The mental health and addiction directorate, which Bloomfield established, doesn’t seem to care about the uproar. In their weekly self-promoting email update, its Deputy Director-General, Toni Gutschlag, went as far as to suggest the transformation needed in the New Zealand mental health system was the very reason the information was removed

The good news for Little is the answer is simple. Ask for an updated version of the report, with Crawshaw’s usual analysis. Tell staff the report needs to have the same information going forward as it always had (not hard, since staff were clearly fighting for this to happen anyway). Ideally, take on Green MP Chlöe Swarbrick’s suggestion that the reporting should be made a statutory requirement (how depressing that the mental health directorate top dogs are operating in such bad faith that it has come to this). You can’t measure transformation against nothing. Doing things differently means actually doing things differently and then comparing results against the history provided in reports like these.
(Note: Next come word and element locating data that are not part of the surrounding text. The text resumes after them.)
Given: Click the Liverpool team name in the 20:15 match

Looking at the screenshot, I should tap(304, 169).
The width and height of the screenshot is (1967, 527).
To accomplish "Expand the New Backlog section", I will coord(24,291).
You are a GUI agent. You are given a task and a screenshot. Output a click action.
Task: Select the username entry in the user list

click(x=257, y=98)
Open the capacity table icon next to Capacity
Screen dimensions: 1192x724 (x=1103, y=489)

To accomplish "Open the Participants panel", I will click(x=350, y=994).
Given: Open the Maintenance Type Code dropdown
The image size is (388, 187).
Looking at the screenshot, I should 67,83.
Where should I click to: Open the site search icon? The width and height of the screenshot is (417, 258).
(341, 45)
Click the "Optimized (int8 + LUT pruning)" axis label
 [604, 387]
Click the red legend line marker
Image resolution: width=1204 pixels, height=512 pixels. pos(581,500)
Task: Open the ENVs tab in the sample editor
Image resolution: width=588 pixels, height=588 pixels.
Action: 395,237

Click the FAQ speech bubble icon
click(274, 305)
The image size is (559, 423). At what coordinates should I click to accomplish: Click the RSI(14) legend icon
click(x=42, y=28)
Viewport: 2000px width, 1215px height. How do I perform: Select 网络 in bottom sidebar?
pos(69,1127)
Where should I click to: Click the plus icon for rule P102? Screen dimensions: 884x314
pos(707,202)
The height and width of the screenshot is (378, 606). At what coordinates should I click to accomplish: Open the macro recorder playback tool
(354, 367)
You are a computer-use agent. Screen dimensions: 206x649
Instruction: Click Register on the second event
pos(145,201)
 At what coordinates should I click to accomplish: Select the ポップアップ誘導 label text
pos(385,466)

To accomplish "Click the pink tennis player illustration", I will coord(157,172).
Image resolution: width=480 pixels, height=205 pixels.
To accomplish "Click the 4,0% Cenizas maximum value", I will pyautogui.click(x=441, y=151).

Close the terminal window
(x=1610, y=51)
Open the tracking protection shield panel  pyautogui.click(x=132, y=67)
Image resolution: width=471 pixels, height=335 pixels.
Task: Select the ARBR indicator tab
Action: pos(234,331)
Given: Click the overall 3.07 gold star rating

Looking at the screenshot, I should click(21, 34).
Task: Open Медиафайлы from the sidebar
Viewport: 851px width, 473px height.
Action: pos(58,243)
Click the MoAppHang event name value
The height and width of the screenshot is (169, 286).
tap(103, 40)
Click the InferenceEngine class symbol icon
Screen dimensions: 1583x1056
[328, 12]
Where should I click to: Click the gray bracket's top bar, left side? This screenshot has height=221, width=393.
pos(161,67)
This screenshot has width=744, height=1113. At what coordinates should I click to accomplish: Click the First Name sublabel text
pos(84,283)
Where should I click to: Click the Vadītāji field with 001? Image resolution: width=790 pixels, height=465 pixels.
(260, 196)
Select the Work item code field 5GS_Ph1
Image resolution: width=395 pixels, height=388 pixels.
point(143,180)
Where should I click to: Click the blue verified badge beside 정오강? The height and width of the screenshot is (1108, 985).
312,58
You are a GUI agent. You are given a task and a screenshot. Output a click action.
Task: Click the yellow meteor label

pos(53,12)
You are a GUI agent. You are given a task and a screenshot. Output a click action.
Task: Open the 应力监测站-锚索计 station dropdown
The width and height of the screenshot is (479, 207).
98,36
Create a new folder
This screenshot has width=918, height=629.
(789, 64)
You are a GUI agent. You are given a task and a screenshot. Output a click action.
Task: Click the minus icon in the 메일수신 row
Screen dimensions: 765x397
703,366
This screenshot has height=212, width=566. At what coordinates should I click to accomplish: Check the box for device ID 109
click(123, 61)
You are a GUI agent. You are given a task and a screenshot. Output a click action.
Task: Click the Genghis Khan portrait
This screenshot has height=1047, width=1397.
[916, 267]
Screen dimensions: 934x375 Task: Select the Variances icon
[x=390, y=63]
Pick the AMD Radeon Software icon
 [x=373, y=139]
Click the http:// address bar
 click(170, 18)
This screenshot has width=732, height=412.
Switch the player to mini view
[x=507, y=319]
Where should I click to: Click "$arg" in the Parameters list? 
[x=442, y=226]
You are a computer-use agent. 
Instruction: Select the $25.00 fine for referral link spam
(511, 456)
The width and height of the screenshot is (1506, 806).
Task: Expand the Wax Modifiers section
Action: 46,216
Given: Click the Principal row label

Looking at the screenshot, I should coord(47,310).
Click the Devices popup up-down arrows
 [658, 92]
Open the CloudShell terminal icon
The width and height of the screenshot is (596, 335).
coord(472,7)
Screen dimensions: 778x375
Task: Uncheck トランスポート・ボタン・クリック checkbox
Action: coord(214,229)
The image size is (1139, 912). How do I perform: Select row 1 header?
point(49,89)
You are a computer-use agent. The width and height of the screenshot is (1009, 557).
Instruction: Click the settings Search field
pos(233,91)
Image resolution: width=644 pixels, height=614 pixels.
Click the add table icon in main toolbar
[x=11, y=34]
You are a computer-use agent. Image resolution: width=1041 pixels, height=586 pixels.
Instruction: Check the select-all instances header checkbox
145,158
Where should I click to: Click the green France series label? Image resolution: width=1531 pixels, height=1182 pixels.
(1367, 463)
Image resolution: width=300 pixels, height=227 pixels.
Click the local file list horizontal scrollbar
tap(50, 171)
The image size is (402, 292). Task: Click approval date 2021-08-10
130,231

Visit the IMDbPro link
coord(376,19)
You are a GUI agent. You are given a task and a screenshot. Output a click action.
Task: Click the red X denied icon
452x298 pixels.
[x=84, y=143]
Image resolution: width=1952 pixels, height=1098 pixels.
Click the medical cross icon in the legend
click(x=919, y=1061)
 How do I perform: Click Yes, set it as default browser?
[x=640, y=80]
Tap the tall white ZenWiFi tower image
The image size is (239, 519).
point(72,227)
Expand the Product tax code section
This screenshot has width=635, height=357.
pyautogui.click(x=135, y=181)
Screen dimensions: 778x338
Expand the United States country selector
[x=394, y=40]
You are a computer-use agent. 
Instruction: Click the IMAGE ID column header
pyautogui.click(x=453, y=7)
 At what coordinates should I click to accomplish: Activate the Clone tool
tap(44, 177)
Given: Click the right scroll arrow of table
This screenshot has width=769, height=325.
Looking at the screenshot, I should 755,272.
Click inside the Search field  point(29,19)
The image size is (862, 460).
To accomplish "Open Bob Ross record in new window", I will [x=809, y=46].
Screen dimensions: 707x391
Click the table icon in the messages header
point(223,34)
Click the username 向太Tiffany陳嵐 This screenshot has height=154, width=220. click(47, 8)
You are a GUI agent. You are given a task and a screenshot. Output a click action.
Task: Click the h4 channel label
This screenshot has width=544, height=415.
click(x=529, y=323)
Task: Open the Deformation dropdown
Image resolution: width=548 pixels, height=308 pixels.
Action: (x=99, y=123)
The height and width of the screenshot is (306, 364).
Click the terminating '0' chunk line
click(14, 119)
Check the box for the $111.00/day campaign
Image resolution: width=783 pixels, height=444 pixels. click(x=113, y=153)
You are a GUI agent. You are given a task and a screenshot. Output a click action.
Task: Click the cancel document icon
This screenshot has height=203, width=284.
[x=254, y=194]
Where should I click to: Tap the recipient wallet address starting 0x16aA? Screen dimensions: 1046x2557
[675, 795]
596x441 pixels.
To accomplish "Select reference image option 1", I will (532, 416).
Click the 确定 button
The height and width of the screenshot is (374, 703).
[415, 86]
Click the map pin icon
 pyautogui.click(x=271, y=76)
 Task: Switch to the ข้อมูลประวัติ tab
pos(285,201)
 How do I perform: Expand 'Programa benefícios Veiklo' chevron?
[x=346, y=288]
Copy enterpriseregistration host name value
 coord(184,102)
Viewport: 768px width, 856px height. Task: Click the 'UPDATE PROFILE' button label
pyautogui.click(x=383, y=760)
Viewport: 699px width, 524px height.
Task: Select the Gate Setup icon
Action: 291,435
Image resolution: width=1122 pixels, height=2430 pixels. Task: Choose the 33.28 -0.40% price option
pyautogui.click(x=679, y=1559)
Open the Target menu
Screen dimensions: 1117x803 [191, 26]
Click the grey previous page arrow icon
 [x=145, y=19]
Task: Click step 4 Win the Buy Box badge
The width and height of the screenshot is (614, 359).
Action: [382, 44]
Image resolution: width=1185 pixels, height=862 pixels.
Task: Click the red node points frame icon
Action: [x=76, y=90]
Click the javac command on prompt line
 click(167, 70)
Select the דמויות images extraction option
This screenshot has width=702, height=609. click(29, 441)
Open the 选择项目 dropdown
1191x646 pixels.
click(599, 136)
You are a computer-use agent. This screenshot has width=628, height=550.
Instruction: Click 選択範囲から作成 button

Less simple, Little might want to inspect (please, not another review!) the risk-averse, redaction-happy leadership of the directorate, particularly those appointed when the ministry was charged with implementing the inquiry recommendations (although one, Robyn Shearer, has since moved on to another high-powered ministry role outside mental health. She was largely behind the report omissions).

He might also want to look more closely into the additions to the bureaucratic mental health buffet, such as the Suicide Prevention Office and the Mental Health Commission. Labour has created a bunch of new government roles, countering a previous and seminal  inquiry in the 1990s. In that 1996 inquiry, Ken Mason, who led the inquiry, actually recommended a sunset clause for what would go on to become the first Mental Health Commission, arguing that the group would “stay truer to its intentions” if it did not become “part of the organisational furniture within government”.

The bungling of this report proves why he was right.